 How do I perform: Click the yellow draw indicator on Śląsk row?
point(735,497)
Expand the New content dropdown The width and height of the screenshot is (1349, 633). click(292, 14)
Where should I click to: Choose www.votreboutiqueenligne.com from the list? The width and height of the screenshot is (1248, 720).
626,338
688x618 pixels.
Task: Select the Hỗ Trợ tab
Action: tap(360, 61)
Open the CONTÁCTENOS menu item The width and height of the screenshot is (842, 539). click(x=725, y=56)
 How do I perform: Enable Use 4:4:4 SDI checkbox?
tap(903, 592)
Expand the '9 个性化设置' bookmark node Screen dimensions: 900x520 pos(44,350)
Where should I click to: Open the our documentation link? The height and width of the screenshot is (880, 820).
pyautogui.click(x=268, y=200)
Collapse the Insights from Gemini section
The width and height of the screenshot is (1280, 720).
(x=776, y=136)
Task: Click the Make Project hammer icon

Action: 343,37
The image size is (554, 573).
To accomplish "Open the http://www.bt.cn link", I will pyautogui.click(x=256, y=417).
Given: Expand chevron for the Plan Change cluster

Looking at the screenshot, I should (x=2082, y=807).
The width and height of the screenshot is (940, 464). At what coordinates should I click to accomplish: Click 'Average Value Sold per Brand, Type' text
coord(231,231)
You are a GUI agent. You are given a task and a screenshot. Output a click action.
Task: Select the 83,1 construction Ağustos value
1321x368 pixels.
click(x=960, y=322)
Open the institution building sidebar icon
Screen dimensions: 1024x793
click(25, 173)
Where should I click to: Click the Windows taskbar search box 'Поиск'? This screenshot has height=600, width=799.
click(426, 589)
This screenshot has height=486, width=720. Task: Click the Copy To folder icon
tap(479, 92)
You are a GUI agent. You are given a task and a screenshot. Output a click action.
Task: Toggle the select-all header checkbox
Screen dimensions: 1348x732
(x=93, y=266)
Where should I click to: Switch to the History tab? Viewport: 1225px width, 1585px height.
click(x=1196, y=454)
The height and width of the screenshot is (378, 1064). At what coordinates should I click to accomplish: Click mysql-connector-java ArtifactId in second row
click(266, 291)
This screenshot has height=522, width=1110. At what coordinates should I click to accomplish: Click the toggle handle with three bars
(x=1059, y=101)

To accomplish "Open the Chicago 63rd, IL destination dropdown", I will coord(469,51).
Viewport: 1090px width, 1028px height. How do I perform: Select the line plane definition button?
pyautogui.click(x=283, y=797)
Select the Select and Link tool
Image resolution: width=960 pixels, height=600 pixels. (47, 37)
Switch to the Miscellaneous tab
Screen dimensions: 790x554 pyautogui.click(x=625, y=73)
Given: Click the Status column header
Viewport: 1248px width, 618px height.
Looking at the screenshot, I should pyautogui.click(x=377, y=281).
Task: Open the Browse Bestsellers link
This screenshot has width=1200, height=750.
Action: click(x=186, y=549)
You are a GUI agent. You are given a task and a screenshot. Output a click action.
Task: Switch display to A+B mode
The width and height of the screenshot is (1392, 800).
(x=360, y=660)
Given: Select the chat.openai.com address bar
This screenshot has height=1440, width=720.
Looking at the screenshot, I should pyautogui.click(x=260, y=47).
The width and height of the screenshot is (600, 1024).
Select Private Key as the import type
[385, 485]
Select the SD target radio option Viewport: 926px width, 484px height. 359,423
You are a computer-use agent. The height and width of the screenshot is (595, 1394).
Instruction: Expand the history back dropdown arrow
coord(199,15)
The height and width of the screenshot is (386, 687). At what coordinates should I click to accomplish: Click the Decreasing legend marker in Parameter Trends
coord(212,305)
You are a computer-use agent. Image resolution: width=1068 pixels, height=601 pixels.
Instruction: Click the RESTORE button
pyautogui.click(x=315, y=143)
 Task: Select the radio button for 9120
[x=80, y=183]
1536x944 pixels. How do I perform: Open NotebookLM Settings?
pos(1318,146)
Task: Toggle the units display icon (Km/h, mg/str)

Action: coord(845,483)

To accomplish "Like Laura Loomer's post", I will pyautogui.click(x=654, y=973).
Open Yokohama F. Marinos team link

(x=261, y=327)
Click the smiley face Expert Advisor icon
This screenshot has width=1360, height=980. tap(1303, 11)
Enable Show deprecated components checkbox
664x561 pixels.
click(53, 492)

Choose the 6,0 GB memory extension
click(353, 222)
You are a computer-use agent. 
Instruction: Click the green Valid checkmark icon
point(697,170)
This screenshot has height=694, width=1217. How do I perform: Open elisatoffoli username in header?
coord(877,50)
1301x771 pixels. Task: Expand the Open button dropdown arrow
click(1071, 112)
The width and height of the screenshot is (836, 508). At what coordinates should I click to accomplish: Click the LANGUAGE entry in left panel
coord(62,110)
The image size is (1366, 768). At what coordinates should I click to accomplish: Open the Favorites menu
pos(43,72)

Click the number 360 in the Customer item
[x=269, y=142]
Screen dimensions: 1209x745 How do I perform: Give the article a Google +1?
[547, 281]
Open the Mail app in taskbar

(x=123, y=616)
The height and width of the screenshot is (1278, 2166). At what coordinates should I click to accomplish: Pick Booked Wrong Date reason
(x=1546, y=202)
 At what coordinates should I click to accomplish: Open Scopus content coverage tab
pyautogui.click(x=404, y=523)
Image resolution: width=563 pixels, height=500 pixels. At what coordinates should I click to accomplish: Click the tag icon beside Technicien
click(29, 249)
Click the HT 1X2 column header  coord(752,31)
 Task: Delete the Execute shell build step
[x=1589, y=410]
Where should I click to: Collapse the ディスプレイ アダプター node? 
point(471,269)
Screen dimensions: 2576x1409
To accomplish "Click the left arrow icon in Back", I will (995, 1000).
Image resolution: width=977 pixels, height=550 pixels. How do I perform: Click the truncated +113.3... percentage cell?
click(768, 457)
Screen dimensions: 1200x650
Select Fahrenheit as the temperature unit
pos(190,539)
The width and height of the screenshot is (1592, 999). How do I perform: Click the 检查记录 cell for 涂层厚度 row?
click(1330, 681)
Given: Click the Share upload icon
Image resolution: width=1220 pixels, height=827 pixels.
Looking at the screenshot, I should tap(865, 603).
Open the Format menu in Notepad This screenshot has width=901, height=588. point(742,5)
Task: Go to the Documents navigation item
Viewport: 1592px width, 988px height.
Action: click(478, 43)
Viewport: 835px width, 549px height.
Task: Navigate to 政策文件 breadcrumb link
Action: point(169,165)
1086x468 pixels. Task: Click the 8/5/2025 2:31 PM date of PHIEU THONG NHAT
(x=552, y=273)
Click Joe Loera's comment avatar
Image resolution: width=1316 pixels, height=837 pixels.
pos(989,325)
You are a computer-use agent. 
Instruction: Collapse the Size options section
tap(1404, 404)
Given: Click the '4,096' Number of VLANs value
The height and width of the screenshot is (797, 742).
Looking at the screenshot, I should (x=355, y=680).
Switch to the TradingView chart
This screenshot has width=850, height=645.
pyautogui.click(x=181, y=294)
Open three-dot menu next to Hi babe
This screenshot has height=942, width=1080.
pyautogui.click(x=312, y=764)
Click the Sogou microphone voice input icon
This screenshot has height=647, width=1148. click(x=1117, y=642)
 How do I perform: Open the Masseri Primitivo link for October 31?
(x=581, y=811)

◆ Description of the task ◆
Nothing is to be left out: set down all the records again exactly.

◆ Problem solution ◆
 How do I perform: Click the yellow draw indicator on Śląsk row?
point(735,497)
Expand the New content dropdown The width and height of the screenshot is (1349, 633). click(292, 14)
Where should I click to: Choose www.votreboutiqueenligne.com from the list? The width and height of the screenshot is (1248, 720).
626,338
688x618 pixels.
Task: Select the Hỗ Trợ tab
Action: tap(360, 61)
Open the CONTÁCTENOS menu item The width and height of the screenshot is (842, 539). click(x=725, y=56)
 How do I perform: Enable Use 4:4:4 SDI checkbox?
tap(903, 592)
Expand the '9 个性化设置' bookmark node Screen dimensions: 900x520 pos(44,350)
Where should I click to: Open the our documentation link? The height and width of the screenshot is (880, 820).
pyautogui.click(x=268, y=200)
Collapse the Insights from Gemini section
The width and height of the screenshot is (1280, 720).
(x=776, y=136)
Task: Click the Make Project hammer icon

Action: 343,37
The image size is (554, 573).
To accomplish "Open the http://www.bt.cn link", I will pyautogui.click(x=256, y=417).
Given: Expand chevron for the Plan Change cluster

Looking at the screenshot, I should (x=2082, y=807).
The width and height of the screenshot is (940, 464). At what coordinates should I click to accomplish: Click 'Average Value Sold per Brand, Type' text
coord(231,231)
You are a GUI agent. You are given a task and a screenshot. Output a click action.
Task: Select the 83,1 construction Ağustos value
1321x368 pixels.
click(x=960, y=322)
Open the institution building sidebar icon
Screen dimensions: 1024x793
click(25, 173)
Where should I click to: Click the Windows taskbar search box 'Поиск'? This screenshot has height=600, width=799.
click(426, 589)
This screenshot has height=486, width=720. Task: Click the Copy To folder icon
tap(479, 92)
You are a GUI agent. You are given a task and a screenshot. Output a click action.
Task: Toggle the select-all header checkbox
Screen dimensions: 1348x732
(x=93, y=266)
Where should I click to: Switch to the History tab? Viewport: 1225px width, 1585px height.
click(x=1196, y=454)
The height and width of the screenshot is (378, 1064). At what coordinates should I click to accomplish: Click mysql-connector-java ArtifactId in second row
click(266, 291)
This screenshot has height=522, width=1110. At what coordinates should I click to accomplish: Click the toggle handle with three bars
(x=1059, y=101)

To accomplish "Open the Chicago 63rd, IL destination dropdown", I will coord(469,51).
Viewport: 1090px width, 1028px height. How do I perform: Select the line plane definition button?
pyautogui.click(x=283, y=797)
Select the Select and Link tool
Image resolution: width=960 pixels, height=600 pixels. (47, 37)
Switch to the Miscellaneous tab
Screen dimensions: 790x554 pyautogui.click(x=625, y=73)
Given: Click the Status column header
Viewport: 1248px width, 618px height.
Looking at the screenshot, I should pyautogui.click(x=377, y=281).
Task: Open the Browse Bestsellers link
This screenshot has width=1200, height=750.
Action: click(x=186, y=549)
You are a GUI agent. You are given a task and a screenshot. Output a click action.
Task: Switch display to A+B mode
The width and height of the screenshot is (1392, 800).
(x=360, y=660)
Given: Select the chat.openai.com address bar
This screenshot has height=1440, width=720.
Looking at the screenshot, I should pyautogui.click(x=260, y=47).
The width and height of the screenshot is (600, 1024).
Select Private Key as the import type
[385, 485]
Select the SD target radio option Viewport: 926px width, 484px height. 359,423
You are a computer-use agent. The height and width of the screenshot is (595, 1394).
Instruction: Expand the history back dropdown arrow
coord(199,15)
The height and width of the screenshot is (386, 687). At what coordinates should I click to accomplish: Click the Decreasing legend marker in Parameter Trends
coord(212,305)
You are a computer-use agent. Image resolution: width=1068 pixels, height=601 pixels.
Instruction: Click the RESTORE button
pyautogui.click(x=315, y=143)
 Task: Select the radio button for 9120
[x=80, y=183]
1536x944 pixels. How do I perform: Open NotebookLM Settings?
pos(1318,146)
Task: Toggle the units display icon (Km/h, mg/str)

Action: coord(845,483)

To accomplish "Like Laura Loomer's post", I will pyautogui.click(x=654, y=973).
Open Yokohama F. Marinos team link

(x=261, y=327)
Click the smiley face Expert Advisor icon
This screenshot has width=1360, height=980. tap(1303, 11)
Enable Show deprecated components checkbox
664x561 pixels.
click(53, 492)

Choose the 6,0 GB memory extension
click(353, 222)
You are a computer-use agent. 
Instruction: Click the green Valid checkmark icon
point(697,170)
This screenshot has height=694, width=1217. How do I perform: Open elisatoffoli username in header?
coord(877,50)
1301x771 pixels. Task: Expand the Open button dropdown arrow
click(1071, 112)
The width and height of the screenshot is (836, 508). At what coordinates should I click to accomplish: Click the LANGUAGE entry in left panel
coord(62,110)
The image size is (1366, 768). At what coordinates should I click to accomplish: Open the Favorites menu
pos(43,72)

Click the number 360 in the Customer item
[x=269, y=142]
Screen dimensions: 1209x745 How do I perform: Give the article a Google +1?
[547, 281]
Open the Mail app in taskbar

(x=123, y=616)
The height and width of the screenshot is (1278, 2166). At what coordinates should I click to accomplish: Pick Booked Wrong Date reason
(x=1546, y=202)
 At what coordinates should I click to accomplish: Open Scopus content coverage tab
pyautogui.click(x=404, y=523)
Image resolution: width=563 pixels, height=500 pixels. At what coordinates should I click to accomplish: Click the tag icon beside Technicien
click(29, 249)
Click the HT 1X2 column header  coord(752,31)
 Task: Delete the Execute shell build step
[x=1589, y=410]
Where should I click to: Collapse the ディスプレイ アダプター node? 
point(471,269)
Screen dimensions: 2576x1409
To accomplish "Click the left arrow icon in Back", I will (995, 1000).
Image resolution: width=977 pixels, height=550 pixels. How do I perform: Click the truncated +113.3... percentage cell?
click(768, 457)
Screen dimensions: 1200x650
Select Fahrenheit as the temperature unit
pos(190,539)
The width and height of the screenshot is (1592, 999). How do I perform: Click the 检查记录 cell for 涂层厚度 row?
click(1330, 681)
Given: Click the Share upload icon
Image resolution: width=1220 pixels, height=827 pixels.
Looking at the screenshot, I should tap(865, 603).
Open the Format menu in Notepad This screenshot has width=901, height=588. point(742,5)
Task: Go to the Documents navigation item
Viewport: 1592px width, 988px height.
Action: click(478, 43)
Viewport: 835px width, 549px height.
Task: Navigate to 政策文件 breadcrumb link
Action: point(169,165)
1086x468 pixels. Task: Click the 8/5/2025 2:31 PM date of PHIEU THONG NHAT
(x=552, y=273)
Click Joe Loera's comment avatar
Image resolution: width=1316 pixels, height=837 pixels.
pos(989,325)
You are a computer-use agent. 
Instruction: Collapse the Size options section
tap(1404, 404)
Given: Click the '4,096' Number of VLANs value
The height and width of the screenshot is (797, 742).
Looking at the screenshot, I should (x=355, y=680).
Switch to the TradingView chart
This screenshot has width=850, height=645.
pyautogui.click(x=181, y=294)
Open three-dot menu next to Hi babe
This screenshot has height=942, width=1080.
pyautogui.click(x=312, y=764)
Click the Sogou microphone voice input icon
This screenshot has height=647, width=1148. click(x=1117, y=642)
 How do I perform: Open the Masseri Primitivo link for October 31?
(x=581, y=811)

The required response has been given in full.